ANSWER: Idolatry is trusting in created things rather than the Creator for our hope and happiness, significance and security.
When we studied the eighth catechism question we looked at two passages: Exodus 24:3-8 and 32:1-6. Those passages are worth revisiting now that we're looking at the problem of idolatry. Can you describe some of the ways that the Israelites' trust shifted from the Creator to the golden calf? We don't know every thought that went through their minds, but can you get some idea from these verses of why they switched from God to the idol? What was their reasoning?
According to Paul in Romans 1:18-32, what happens to us when we make a habit of serving idols? (This link will take you to both the ESV and Message translations--both are helpful for answering the question!)

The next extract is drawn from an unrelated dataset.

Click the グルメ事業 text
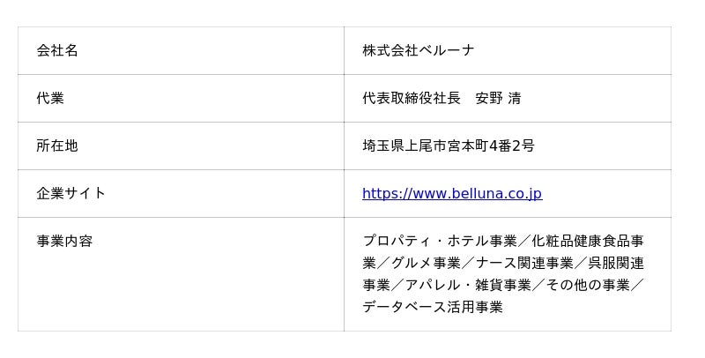This screenshot has height=358, width=705. click(426, 264)
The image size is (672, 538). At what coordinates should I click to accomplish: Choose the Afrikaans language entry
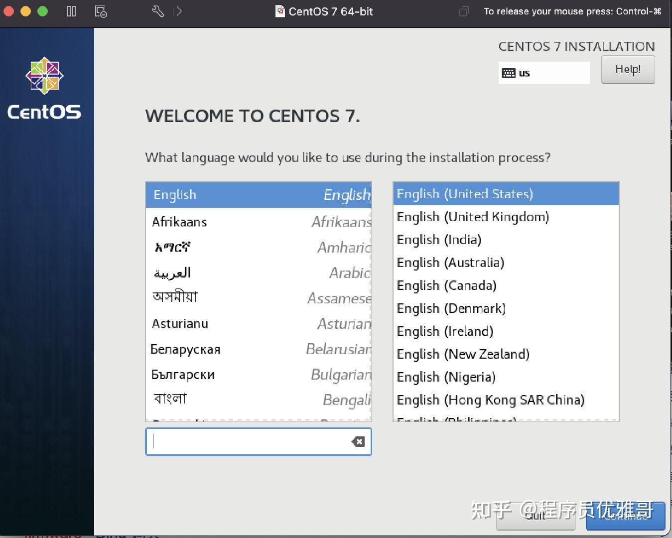click(x=179, y=222)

Can an iPhone become an idol or, at least, a means to idolatry? What do you think of this analysis of screen-swiping as liturgical practice:
A way of relating to a phone [that is, swiping a screen to get what you want or get away from what you don't want] has now become a way of relating to the world. The practices for manipulating a small device are now expanded to show how we'd really like to manipulate our environment to serve our needs and be subject to our whims. And while we don't go around swiping our hands in front of us to change the scenery, we perhaps nonetheless unconsciously begin to expect the world to conform to our wishes as our iPhone does. Or I implicitly begin to expect that I am the center of my own environments, and that what surrounds me exists for me. In short, my relation to my iPhone--which seems insignificant--is writ large as an iPhone-ized relation to the world, an iPhone-ization of my world(view).--James K.A. Smith, Imagining the Kingdom: How Worship Works (Baker, 2013), p. 143.